# Aim of the task
In the forum post about context truncation, what does the writer say was in use when the provided context was still truncated?

# Passage provided
- - - -
My testing consistently shows that the context I am providing is being truncated — even with my own API key and MAX mode enabled.
The token usage varies but is practically always lower than the context I explicitly provide. So, when you say “it uses all the available context”:

  • what does that specifically mean in practice, given this discrepancy?
  • Is there some other factor limiting the context passed to the API?
  • Is context still being sliced and diced / semantically filtered?
  • Is context in any way shortened in MAX mode?

“Passthrough” Mode

With respect, you imply that a mode specifically designed to bypass context window truncation and any semantic editorialization would inherently compromise core functionality seems somewhat misplaced.

  • Can you confirm explicitly what kind of functionality risk you foresee if Cursor introduced such a Passthrough mode?

My suggestion for a “Passthrough” mode is precisely about:

  • letting the model handle the raw context provided
  • without intermediary truncation/semantic filtering of the provided context.
  • This shouldn’t inherently break tool usage or basic interaction formatting.
  • I think the context could be augmented towards the bottom of the context window with semantic helpers.

For Example:

Keep in mind, I obviously don’t know what you’re already doing, or how you guys are constructing the message array — so apologies if i’m making an asss out of myself (note: I’ve probably past this point long ago, so I’ll continue)


/* full context provided */

<FullUserProvidedContext>
[full provided context]
</FullUserProvidedContext>

/* augmentation */

<SemanticFilePathSuggestions>
// Here are the files to focus on, they can be referenced in the raw context
- (file1)[src/file1.js]
- (file2)[src/file2.js]
- (file3)[src/file3.js::38:40]
</SemanticFilePathSuggestions>

// # Tools use :
// Assuming (based on your implication) you currently have this section or similar in system message.
- - - -
# Record excerpts

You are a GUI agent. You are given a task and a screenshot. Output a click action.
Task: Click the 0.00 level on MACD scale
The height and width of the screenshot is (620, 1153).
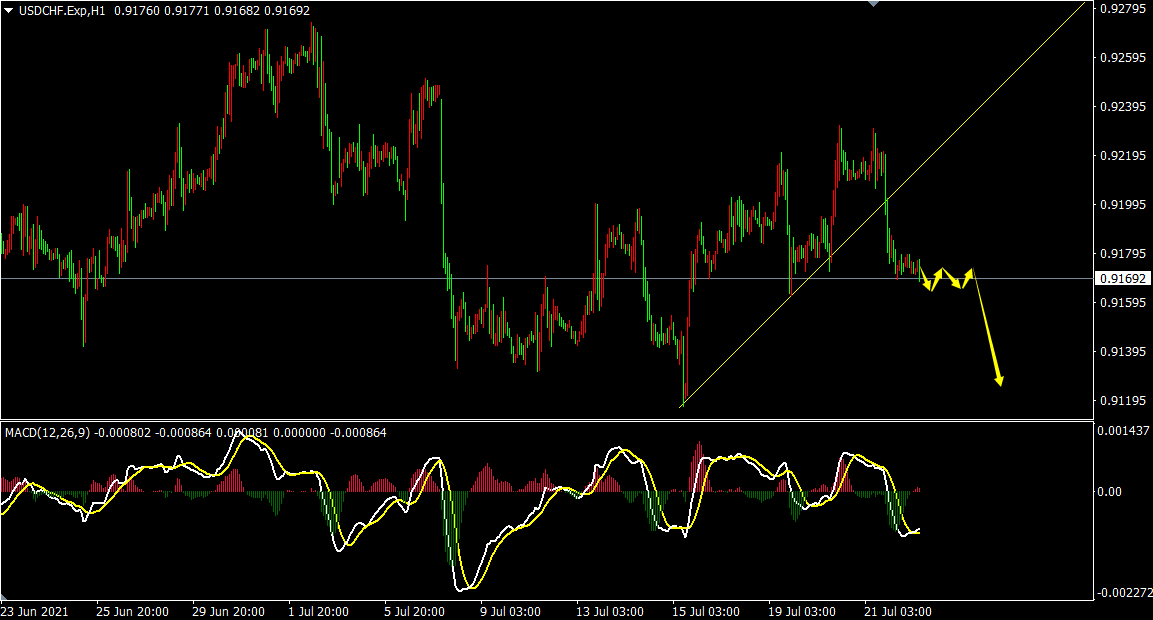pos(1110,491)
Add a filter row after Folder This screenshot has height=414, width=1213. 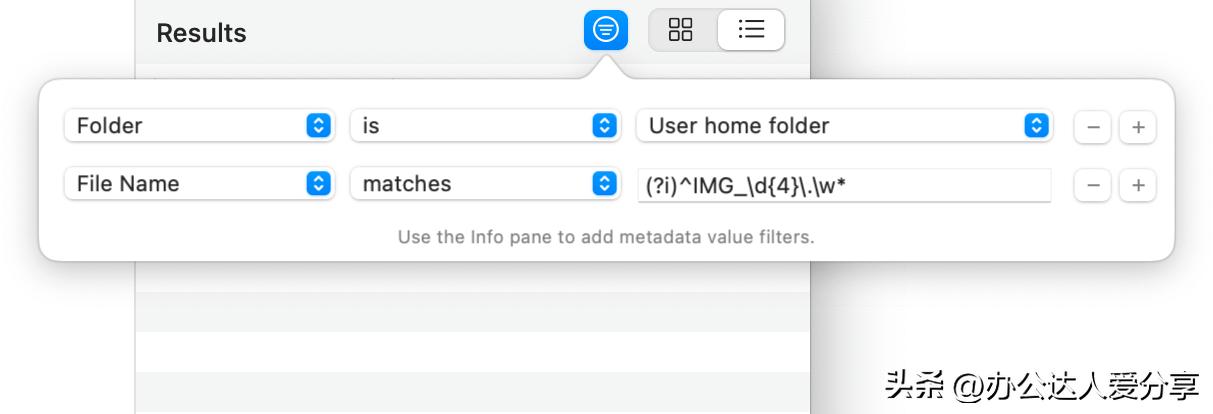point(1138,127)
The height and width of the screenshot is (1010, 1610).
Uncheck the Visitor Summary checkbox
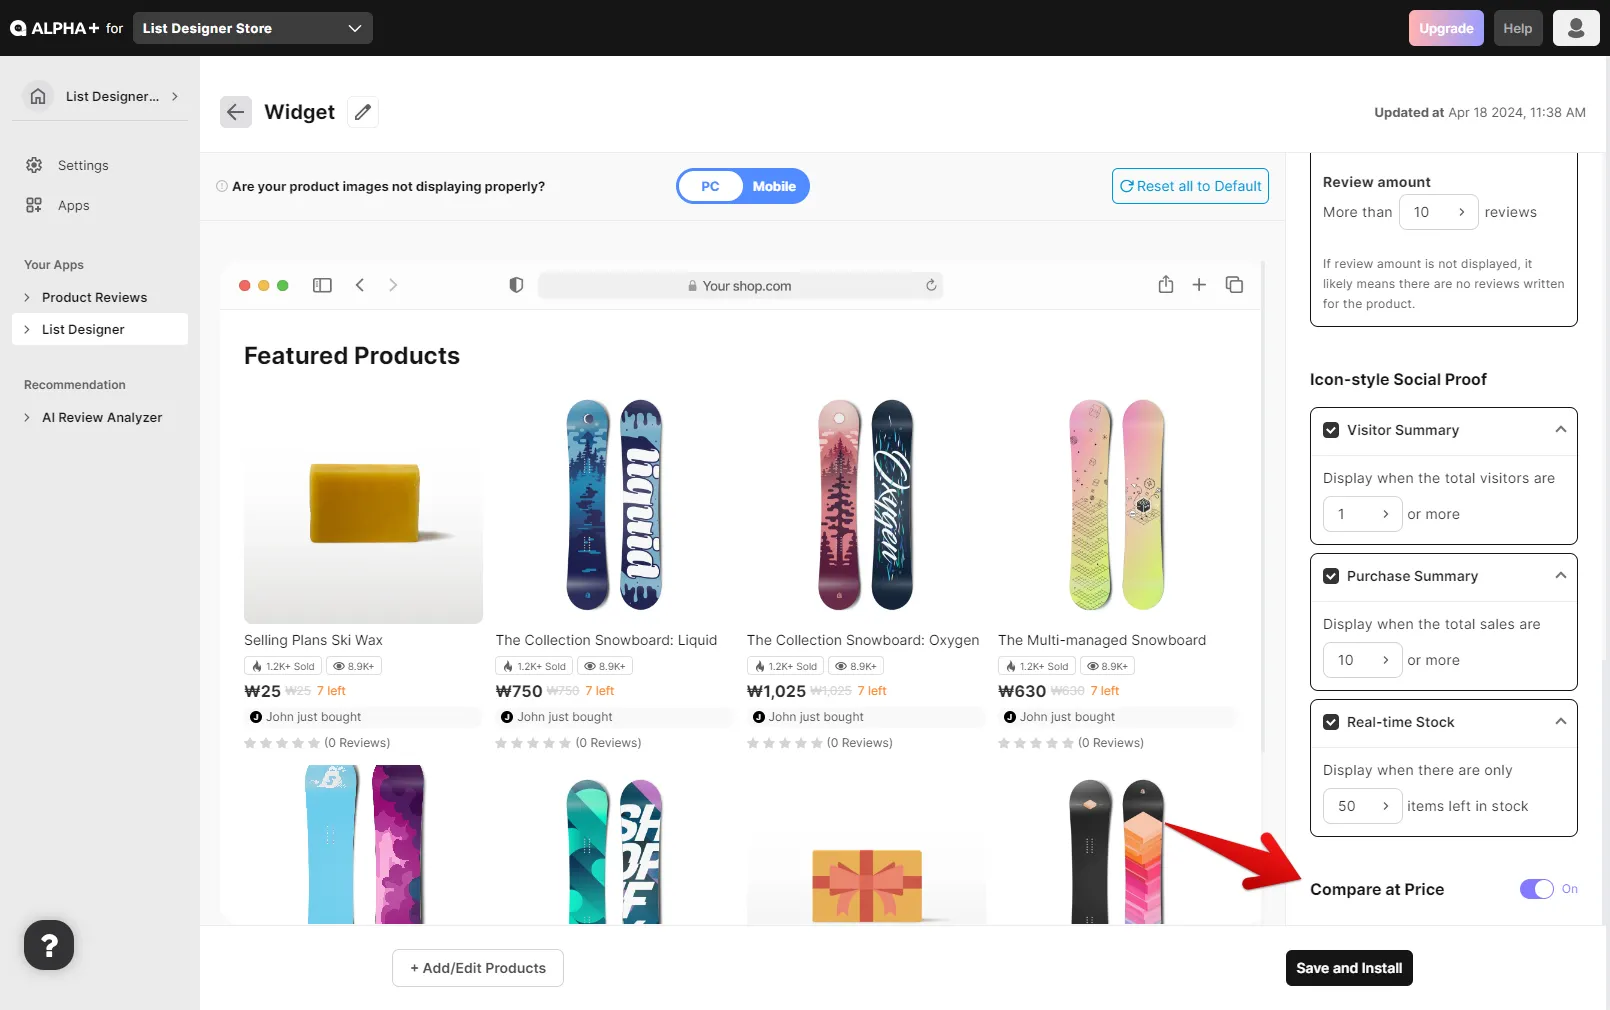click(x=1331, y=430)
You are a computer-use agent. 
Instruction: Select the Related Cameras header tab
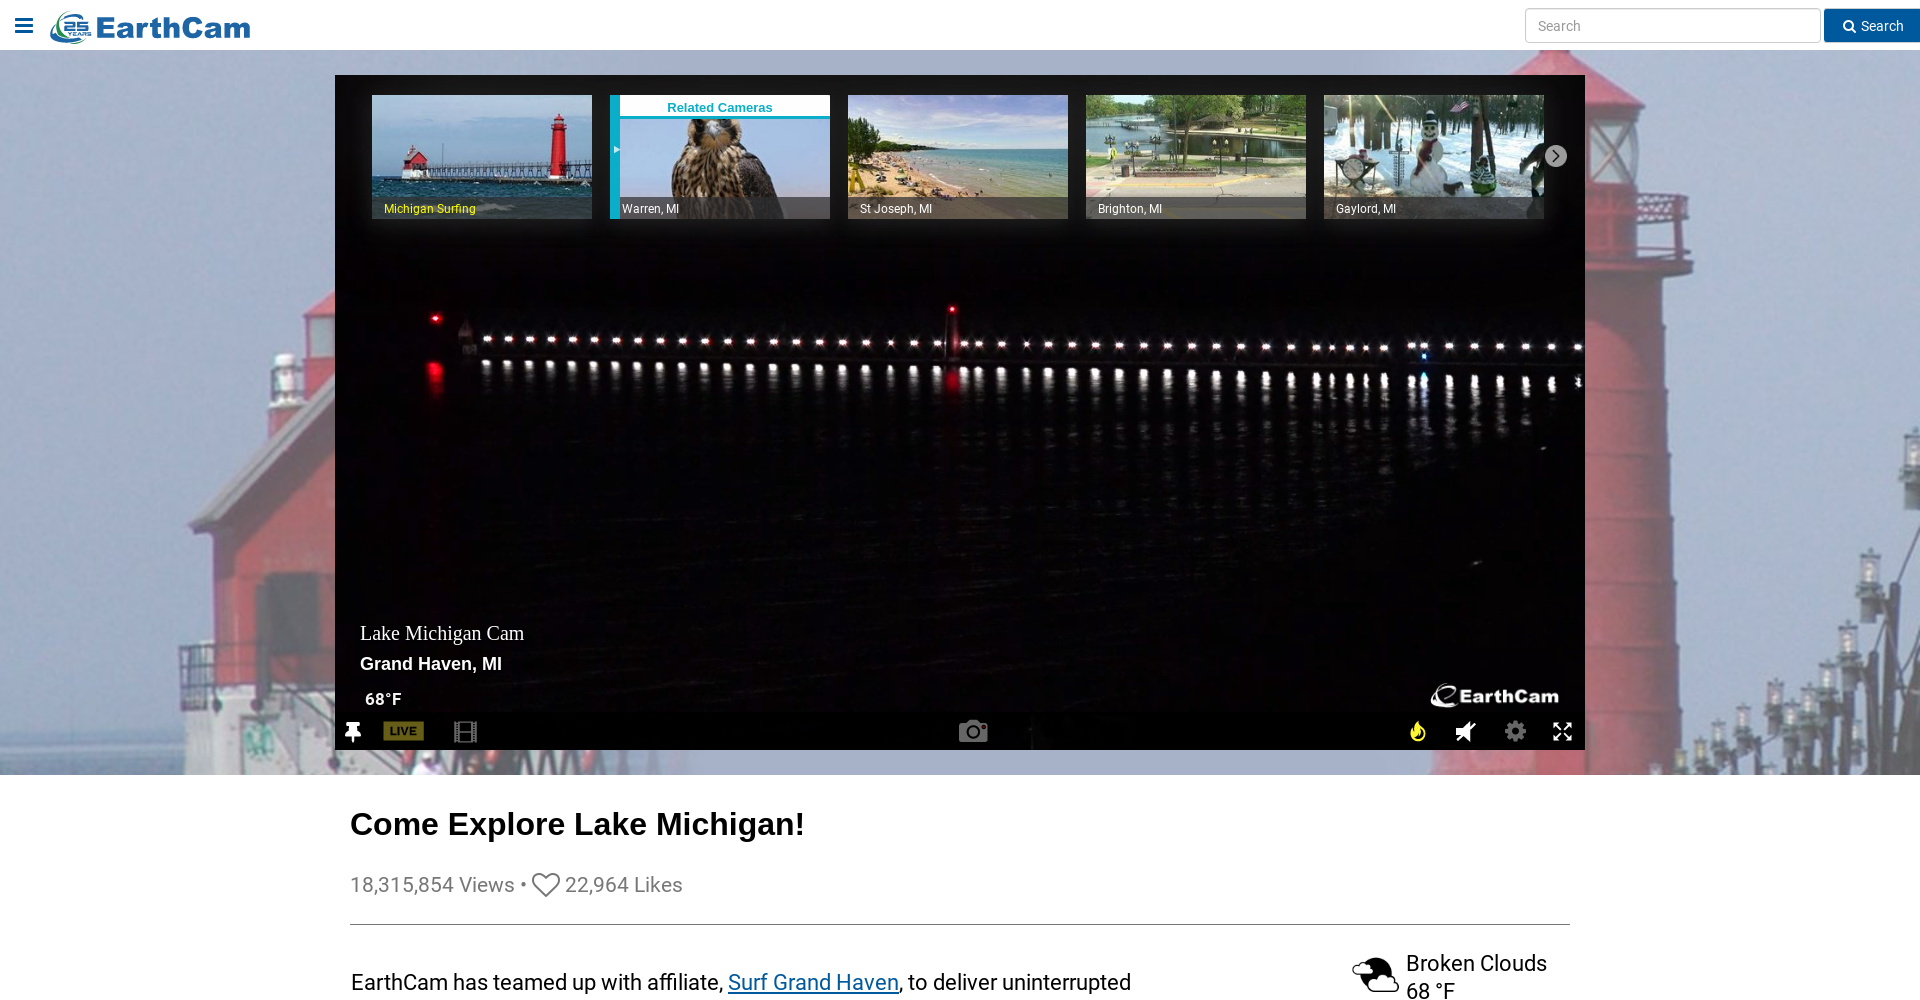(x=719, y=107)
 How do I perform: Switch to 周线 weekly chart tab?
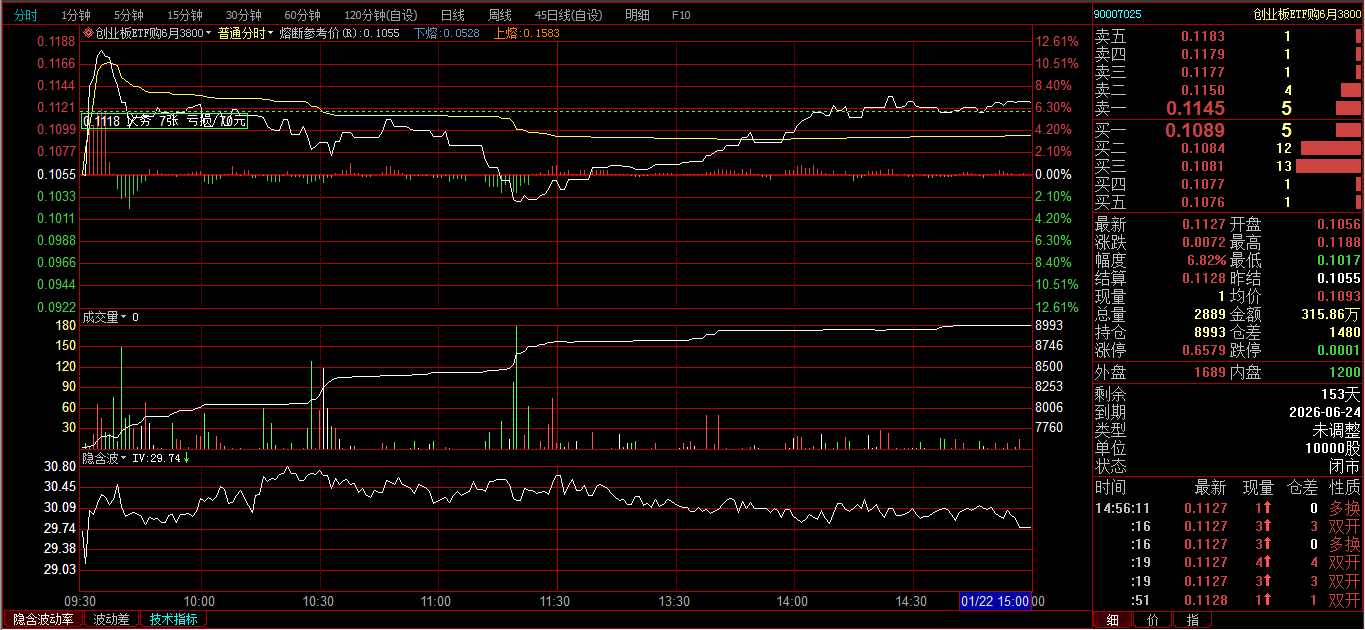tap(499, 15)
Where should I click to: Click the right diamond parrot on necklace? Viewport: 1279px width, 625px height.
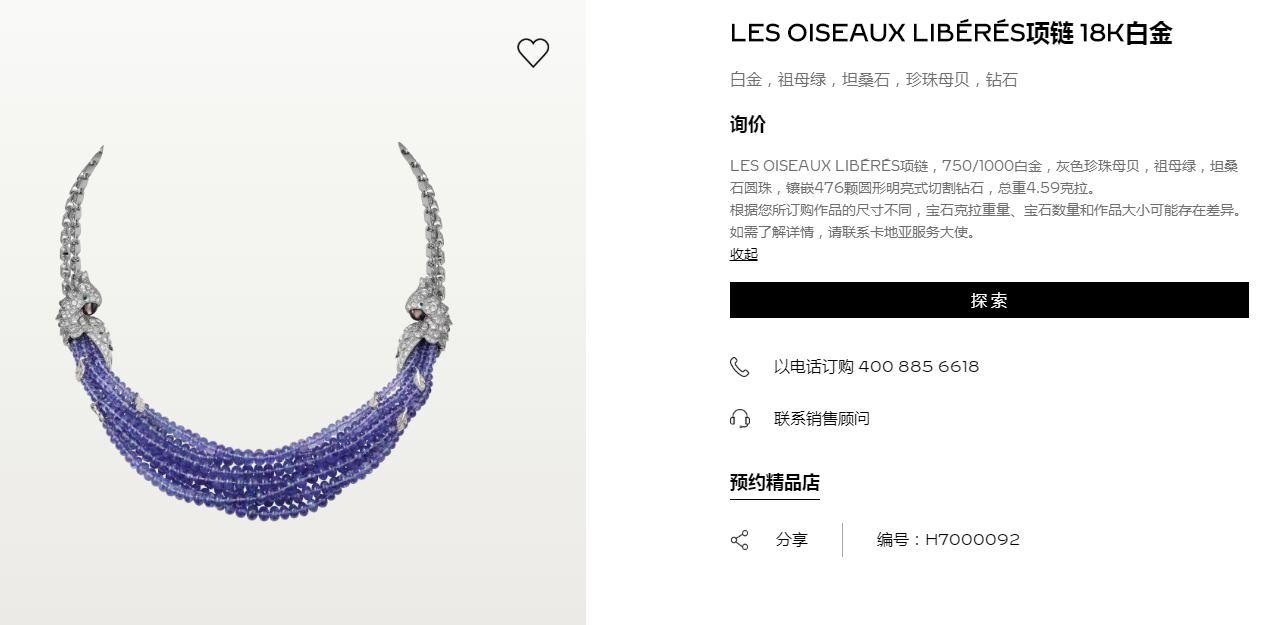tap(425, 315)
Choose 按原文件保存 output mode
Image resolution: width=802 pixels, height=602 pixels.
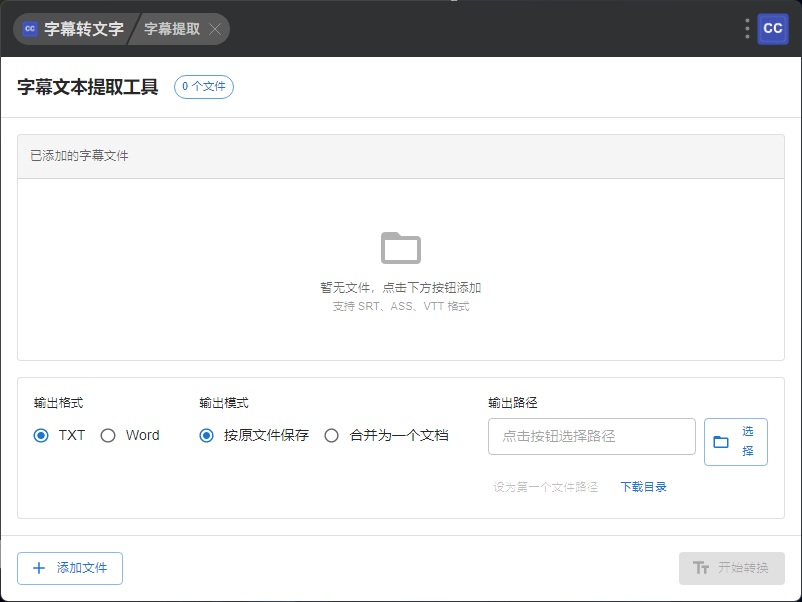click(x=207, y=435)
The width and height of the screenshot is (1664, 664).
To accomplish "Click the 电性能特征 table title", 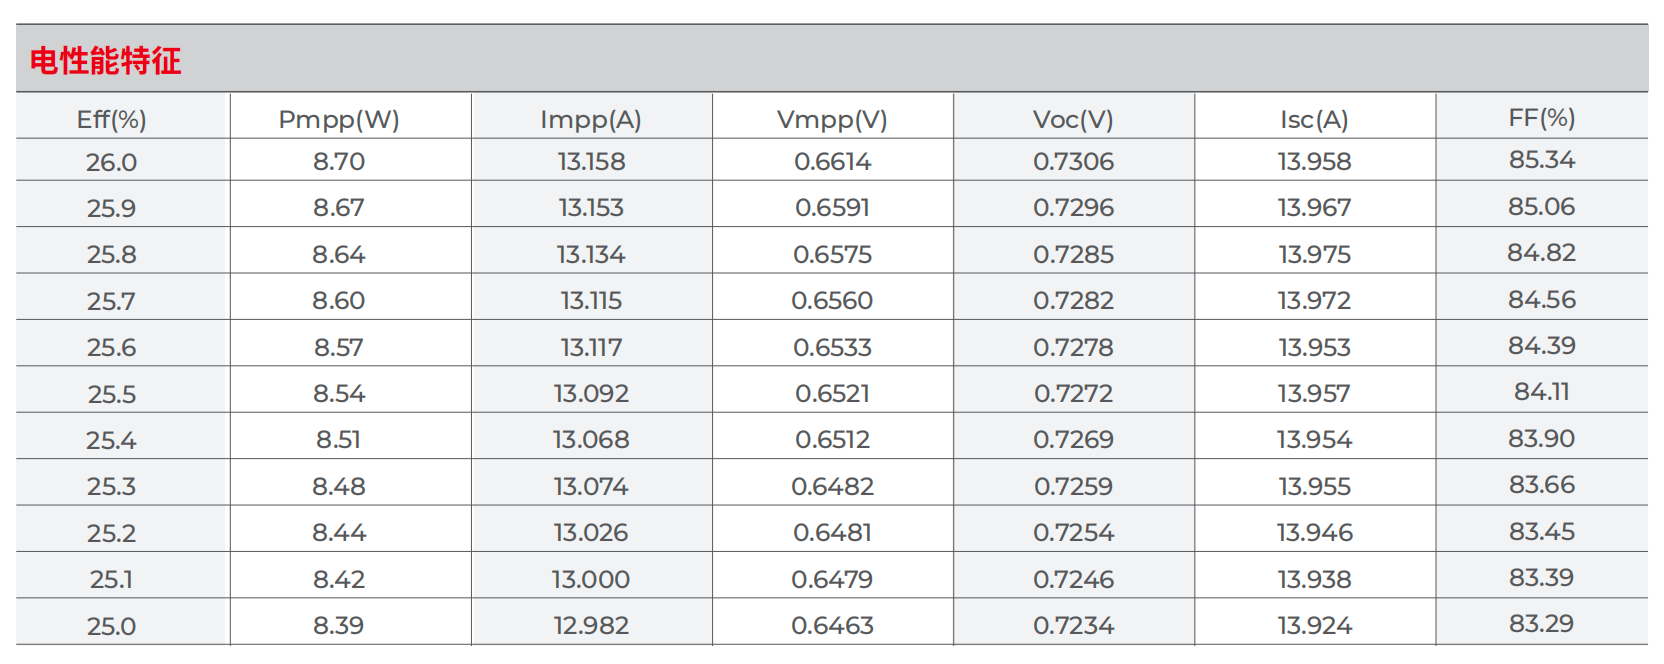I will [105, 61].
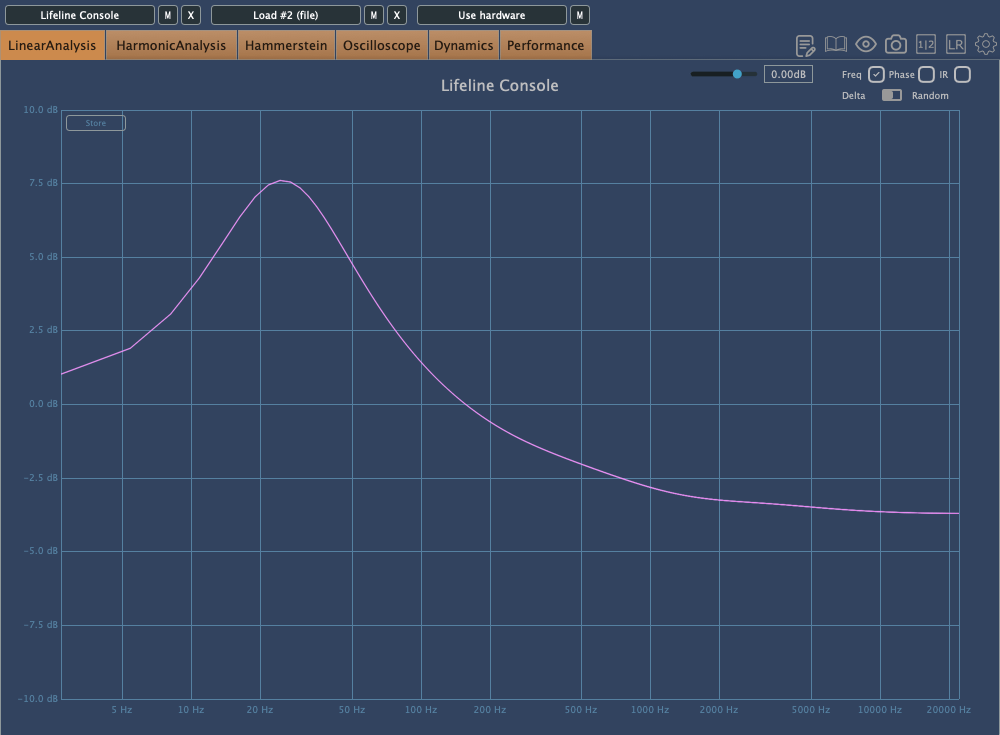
- - - -
# Your solution
The writer's own API key, with MAX mode enabled.